55.ムキムキ、ソレは魔術師の証
一頻り紙に筆を走らせていたエルが満面の笑みでコチラに駆け寄ってくる。
「いやー!本当に面白かった!教えてくれてありがとう!!」
言いながら、両手で悠真の手を握りブンブンと振り回す、その感触に違和感を覚え握った手をジッと見つめていると、助手の視線を感じた。
「ユーマ氏、そっち系の趣味ッスか?」
「違うわ!!なんかこう……なんて言うんだろう」
考え込む悠真はフト違和感に気付く。先日のセリアの手の感触と言い今まで散々接してきた人々の掌と違い、柔らかい。むしろ元の世界の人間と同じくらいに思えた。
「手、柔らかくないか?女の子のセリアでももっとガッシリしてたぞ」
ポツリつ呟く悠真に助手が答える。
「それはそうでしょうね、ウチらは鍛えてないんで」
「そりゃまたなんで?」
「博士は魔術が不得手で、ウチは体質的に鍛えられないからッス」
魔術と身体の繋がりにいまいちピンと来ない悠真が質問を重ねる。
「魔術を使えないと、なんで体を鍛えないことになるんだ?」
「そうッスね、魔術は感情を消費するのは知ってますよね?魔術は使えば使うほど……まぁ簡単に言うと気分が落ち込みやすくなるんッス。色々と方法は有るんですけど、感情の基礎回復力を上げるには決よく体を鍛えるのが安定するんスよ」
「なるほど、鬱には筋トレが効く……みたいなものか」
遠い過去、お節介な友人からしつこく筋トレを勧められた苦い思い出が蘇る。
「ま、博士は付け加えて能力が頭の回転に極振りしてるんで、ソレも有るッスけどね」
悠真の手を振り回すことに飽きて自作の装置を弄くる作業に戻ったエルを見やる。
「お前はどうなんだ?」
「ウチはさっきも言ったように、どう頑張っても筋肉が付かないんス。なんで魔術は使えても威力も回数も回復力も劣るんスよね、もう慣れましたけど」
前髪に遮られた助手の目線は読み取れないが、顔の動きからどこか遠くを見ているように感じる。

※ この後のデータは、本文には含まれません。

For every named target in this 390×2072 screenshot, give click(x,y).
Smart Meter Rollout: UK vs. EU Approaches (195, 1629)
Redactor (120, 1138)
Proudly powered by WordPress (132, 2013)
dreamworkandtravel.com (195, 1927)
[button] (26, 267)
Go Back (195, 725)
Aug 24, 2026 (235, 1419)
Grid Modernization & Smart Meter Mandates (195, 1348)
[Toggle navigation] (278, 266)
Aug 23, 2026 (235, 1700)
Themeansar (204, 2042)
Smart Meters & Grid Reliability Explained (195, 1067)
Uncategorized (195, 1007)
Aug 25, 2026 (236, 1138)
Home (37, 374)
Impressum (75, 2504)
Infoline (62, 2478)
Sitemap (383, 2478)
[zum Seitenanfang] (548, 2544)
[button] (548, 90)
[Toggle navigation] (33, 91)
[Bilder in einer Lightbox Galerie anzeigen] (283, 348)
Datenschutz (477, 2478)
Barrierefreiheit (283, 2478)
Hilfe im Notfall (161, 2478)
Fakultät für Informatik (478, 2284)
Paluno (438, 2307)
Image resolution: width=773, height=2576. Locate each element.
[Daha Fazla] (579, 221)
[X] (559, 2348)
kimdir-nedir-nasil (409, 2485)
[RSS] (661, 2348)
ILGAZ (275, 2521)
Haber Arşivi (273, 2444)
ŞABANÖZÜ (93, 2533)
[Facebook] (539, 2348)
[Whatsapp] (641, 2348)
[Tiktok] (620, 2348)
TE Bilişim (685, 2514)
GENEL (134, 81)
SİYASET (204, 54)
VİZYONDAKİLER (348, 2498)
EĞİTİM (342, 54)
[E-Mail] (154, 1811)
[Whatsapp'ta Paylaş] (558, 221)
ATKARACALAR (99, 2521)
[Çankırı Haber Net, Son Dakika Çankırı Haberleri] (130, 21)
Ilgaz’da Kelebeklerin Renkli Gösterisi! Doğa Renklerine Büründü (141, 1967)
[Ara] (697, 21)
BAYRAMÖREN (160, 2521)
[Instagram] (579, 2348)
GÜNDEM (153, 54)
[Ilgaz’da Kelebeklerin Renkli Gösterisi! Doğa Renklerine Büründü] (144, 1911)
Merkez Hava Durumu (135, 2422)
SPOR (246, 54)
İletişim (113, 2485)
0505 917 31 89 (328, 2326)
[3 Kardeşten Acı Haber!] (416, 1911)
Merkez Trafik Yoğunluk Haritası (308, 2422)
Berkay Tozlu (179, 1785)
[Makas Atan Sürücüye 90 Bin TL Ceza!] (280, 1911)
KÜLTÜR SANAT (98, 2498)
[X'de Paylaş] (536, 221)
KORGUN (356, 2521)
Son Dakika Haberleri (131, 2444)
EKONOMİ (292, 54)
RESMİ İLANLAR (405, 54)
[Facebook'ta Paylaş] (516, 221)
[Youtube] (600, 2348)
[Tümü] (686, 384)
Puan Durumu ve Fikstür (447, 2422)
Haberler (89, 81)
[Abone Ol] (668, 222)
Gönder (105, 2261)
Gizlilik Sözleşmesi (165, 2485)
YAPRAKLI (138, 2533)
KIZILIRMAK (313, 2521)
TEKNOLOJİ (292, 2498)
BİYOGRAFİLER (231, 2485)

「博士みたいに代わりになるような何かを持ってたら良かったんスけどね。たまたま出会わなかったらと思うと……あんまり考えたく無いッスね」
ため息混じりに言葉を吐き出す助手に悠真はかつての自分を微かに感じていた。誰からも必要とされていないわけでは無く、しかし必須でも無い。強いて言うなら有れば使うが無くてもどうにでもなる百均のガムテープ程度の存在だった自分を。
「俺が簡単に言えることでも無いが……ちょっと気持ちは分かるよ」
二人の目線は己が欲望に忠実に、そしてその欲望に準じた才能を持つ一人の人物に自然と注がれた。